The foursome (plus their driver) take shelter in a Wyoming honky tonk of some sort called Minnie’s Haberdashery. Minnie is not there (we are told she’s visiting family), but there are a few ornery cusses holding court: a man who says he’s a traveling executioner (Tim Roth), a Confederate general (Bruce Dern), a Hispanic man who claims he works for Minnie (Demián Bichir), and a writer (Michael Madsen). As a viewer, we don’t know what any of these people are up to. Maybe they are telling the truth? Maybe some are telling the truth? Maybe all of these people are liars? What happens next is basically a cinematic chess match with Tarantino making all the moves. Again: tense!
The film opens with luscious shots of mountain-backed landscape that, yes, looked beautiful on the 70mm projection that I saw. It’s funny, for the first 15 minutes or so, I was acutely aware that this was a screening presented in 70mm film because the movie is not afraid to keep reminding you of that fact. And it’s nice! But, I swear, I soon forgot about the whole thing – instead becoming wrapped up in Tarantino’s at times subtle, at times gory-as-all-out tale of desperation and revenge. (I don’t disparage anyone who truly loves the 70mm experience, but if I was just sitting there thinking about it the whole movie, I suspect that would mean I’m just not that interested in the plot. This was the opposite.)

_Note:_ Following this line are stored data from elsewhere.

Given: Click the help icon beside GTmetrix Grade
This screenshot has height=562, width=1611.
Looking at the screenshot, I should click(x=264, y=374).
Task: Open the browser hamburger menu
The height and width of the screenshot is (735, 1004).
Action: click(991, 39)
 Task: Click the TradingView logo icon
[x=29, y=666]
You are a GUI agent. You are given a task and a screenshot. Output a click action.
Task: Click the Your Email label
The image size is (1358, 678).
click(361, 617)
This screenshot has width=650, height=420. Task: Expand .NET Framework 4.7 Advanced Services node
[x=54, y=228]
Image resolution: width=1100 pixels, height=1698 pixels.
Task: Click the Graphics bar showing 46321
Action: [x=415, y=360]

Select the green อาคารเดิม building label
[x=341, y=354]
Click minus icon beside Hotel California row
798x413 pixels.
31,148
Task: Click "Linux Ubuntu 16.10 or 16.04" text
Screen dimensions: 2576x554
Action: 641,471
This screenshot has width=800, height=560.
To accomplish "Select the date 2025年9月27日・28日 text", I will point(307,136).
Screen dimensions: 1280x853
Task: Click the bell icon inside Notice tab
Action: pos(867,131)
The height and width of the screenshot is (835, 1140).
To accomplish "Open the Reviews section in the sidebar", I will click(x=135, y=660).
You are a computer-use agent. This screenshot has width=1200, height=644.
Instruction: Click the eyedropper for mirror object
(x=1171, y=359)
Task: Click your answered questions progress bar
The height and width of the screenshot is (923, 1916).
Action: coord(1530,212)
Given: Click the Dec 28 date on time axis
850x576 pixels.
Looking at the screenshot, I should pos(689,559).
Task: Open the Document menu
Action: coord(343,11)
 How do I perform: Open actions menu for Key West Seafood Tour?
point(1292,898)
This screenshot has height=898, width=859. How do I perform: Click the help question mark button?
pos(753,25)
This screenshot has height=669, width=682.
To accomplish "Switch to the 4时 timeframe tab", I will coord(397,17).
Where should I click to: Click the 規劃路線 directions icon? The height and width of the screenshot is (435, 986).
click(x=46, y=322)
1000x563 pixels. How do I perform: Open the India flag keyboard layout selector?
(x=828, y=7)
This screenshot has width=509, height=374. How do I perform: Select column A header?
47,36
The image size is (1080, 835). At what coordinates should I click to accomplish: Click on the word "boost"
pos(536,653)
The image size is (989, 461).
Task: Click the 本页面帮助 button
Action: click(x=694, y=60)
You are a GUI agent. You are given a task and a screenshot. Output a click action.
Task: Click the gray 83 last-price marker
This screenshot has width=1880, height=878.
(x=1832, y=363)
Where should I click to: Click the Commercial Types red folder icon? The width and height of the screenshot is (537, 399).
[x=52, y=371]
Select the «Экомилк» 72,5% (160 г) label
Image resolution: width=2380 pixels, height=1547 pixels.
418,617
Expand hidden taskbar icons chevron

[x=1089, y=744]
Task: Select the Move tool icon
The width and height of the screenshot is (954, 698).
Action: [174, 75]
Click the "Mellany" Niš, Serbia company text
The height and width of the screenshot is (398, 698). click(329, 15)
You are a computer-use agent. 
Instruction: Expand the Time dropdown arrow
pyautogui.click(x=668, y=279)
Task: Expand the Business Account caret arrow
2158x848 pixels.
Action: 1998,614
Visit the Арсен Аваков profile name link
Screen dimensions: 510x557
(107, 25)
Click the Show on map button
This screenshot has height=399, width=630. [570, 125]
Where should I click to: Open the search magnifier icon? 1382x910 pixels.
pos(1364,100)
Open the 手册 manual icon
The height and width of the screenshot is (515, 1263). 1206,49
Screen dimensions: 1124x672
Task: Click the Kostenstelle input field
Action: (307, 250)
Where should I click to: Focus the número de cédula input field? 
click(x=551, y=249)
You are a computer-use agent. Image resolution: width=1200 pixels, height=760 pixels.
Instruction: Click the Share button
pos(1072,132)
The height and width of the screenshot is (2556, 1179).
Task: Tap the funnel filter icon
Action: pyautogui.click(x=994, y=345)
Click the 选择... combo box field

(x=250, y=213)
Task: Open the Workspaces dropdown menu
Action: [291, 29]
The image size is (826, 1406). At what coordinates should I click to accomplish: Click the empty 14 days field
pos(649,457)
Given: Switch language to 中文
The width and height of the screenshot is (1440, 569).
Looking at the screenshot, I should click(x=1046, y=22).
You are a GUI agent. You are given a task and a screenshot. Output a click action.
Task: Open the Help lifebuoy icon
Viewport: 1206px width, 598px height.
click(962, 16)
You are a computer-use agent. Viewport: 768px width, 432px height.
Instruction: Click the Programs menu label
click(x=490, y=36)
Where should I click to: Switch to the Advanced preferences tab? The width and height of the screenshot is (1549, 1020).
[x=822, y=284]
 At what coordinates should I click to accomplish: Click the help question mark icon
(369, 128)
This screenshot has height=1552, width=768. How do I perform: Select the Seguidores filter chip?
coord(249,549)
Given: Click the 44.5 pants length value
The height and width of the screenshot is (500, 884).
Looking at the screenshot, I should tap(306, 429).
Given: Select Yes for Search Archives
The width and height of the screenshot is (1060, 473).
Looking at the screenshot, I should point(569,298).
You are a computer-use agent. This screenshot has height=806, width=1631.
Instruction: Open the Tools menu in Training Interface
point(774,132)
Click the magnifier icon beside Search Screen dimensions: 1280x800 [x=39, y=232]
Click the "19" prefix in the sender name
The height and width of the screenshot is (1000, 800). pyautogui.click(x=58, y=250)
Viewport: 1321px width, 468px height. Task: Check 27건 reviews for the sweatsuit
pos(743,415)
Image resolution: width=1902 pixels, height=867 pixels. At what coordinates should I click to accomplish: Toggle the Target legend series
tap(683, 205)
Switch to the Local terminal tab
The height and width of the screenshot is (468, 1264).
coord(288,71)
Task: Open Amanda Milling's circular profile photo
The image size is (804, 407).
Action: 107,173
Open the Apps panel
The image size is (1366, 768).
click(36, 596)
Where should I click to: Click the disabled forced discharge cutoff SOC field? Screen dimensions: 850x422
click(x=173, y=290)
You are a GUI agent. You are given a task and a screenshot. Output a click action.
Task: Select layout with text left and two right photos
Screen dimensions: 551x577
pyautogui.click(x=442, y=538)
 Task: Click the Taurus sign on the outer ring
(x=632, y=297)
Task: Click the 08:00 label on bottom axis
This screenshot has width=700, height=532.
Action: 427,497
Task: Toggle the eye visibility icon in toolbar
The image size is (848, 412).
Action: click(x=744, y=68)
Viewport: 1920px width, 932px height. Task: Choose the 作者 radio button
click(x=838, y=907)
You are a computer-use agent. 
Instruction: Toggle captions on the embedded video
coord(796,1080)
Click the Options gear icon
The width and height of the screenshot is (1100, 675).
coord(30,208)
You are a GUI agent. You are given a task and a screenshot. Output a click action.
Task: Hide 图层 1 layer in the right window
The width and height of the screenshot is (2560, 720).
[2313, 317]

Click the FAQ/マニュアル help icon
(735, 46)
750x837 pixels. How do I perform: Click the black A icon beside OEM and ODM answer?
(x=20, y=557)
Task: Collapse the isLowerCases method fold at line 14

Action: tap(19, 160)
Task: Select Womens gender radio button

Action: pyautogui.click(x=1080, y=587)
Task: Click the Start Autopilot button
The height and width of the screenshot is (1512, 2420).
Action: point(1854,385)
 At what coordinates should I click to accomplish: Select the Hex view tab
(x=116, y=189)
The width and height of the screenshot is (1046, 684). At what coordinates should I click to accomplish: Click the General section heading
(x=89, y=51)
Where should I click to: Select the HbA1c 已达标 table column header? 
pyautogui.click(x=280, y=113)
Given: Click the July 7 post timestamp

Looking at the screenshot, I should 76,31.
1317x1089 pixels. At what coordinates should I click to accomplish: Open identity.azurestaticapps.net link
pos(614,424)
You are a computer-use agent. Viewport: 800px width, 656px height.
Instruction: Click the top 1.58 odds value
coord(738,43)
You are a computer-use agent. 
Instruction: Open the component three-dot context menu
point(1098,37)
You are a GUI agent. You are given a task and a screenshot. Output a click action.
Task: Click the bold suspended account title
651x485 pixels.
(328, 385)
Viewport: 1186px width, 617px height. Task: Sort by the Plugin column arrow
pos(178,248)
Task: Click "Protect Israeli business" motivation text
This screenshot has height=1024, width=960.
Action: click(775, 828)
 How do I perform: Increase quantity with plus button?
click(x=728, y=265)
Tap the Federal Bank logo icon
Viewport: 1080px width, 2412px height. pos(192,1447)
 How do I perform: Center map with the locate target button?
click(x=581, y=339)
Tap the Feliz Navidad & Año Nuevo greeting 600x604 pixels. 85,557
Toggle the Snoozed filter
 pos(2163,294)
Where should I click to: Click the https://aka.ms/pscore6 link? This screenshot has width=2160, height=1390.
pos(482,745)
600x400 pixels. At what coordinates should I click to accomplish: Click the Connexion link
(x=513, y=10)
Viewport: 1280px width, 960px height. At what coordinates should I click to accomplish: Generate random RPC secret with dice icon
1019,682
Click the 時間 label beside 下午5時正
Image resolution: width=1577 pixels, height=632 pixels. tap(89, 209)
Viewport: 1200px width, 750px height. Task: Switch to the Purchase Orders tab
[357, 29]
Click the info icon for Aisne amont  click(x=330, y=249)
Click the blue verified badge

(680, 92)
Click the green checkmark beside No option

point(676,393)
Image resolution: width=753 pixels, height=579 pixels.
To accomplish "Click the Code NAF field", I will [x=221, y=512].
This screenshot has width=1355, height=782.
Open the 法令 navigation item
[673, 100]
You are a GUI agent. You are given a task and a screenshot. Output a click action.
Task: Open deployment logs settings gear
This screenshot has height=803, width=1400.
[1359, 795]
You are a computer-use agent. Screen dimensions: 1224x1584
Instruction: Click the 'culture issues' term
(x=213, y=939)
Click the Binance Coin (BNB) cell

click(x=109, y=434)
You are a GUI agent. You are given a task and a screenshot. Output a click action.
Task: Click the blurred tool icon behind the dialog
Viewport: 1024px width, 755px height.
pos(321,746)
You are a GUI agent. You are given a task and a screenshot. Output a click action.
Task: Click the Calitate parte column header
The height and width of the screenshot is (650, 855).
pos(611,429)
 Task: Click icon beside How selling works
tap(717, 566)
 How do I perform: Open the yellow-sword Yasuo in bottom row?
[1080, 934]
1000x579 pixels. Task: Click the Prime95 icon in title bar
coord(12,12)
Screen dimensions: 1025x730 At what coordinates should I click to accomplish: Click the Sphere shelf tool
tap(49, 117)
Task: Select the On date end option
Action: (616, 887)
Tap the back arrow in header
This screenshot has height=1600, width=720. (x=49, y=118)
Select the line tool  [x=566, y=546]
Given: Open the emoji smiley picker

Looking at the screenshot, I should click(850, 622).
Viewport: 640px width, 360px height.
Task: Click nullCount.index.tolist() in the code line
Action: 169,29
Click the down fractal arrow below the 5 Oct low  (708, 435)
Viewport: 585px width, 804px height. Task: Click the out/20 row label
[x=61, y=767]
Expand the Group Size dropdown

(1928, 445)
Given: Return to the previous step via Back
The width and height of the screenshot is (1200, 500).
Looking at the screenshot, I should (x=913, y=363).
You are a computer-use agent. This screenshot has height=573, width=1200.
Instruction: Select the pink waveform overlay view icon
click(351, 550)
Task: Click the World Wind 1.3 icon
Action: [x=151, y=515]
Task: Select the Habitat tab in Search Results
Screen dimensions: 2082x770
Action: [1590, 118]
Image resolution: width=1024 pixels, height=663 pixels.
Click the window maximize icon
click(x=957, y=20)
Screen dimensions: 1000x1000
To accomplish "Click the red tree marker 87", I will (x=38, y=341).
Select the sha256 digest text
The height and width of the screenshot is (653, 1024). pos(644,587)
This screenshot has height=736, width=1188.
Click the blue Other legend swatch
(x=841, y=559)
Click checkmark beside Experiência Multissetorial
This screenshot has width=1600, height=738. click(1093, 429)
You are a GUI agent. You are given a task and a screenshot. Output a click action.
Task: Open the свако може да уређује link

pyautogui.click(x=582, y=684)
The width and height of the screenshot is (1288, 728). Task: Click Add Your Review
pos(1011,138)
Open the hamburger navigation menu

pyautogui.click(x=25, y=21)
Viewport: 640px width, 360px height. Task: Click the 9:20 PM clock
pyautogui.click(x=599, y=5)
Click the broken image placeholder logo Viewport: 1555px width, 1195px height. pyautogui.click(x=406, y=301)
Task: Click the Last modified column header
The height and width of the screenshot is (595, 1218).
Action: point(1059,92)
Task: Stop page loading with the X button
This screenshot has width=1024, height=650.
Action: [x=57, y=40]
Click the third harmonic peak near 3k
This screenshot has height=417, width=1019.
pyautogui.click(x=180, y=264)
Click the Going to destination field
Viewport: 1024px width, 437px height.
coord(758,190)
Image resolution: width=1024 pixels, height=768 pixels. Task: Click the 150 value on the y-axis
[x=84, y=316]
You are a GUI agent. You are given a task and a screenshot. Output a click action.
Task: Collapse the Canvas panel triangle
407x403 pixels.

Since 2010’s Greenberg (and not counting the wonderful, but animated Anomalisa), Jennifer Jason Leigh has played a lot of smaller, supporting roles. This is why it’s so important to have someone like Tarantino making movies: He wrote an insanely meaty role for a woman in her fifties. Tarantino has a knack for casting the actors who he wants and not actors who might appease a certain demographic. (This isn’t a knock on directors who don’t, because it’s a fact there are very few directors who have the autonomy to do what they’d like to do as Tarantino has.) Then, good grief, Jennifer Jason Leigh turns in a dynamite performance that is accompanied by a lot of, let’s say, pantomiming.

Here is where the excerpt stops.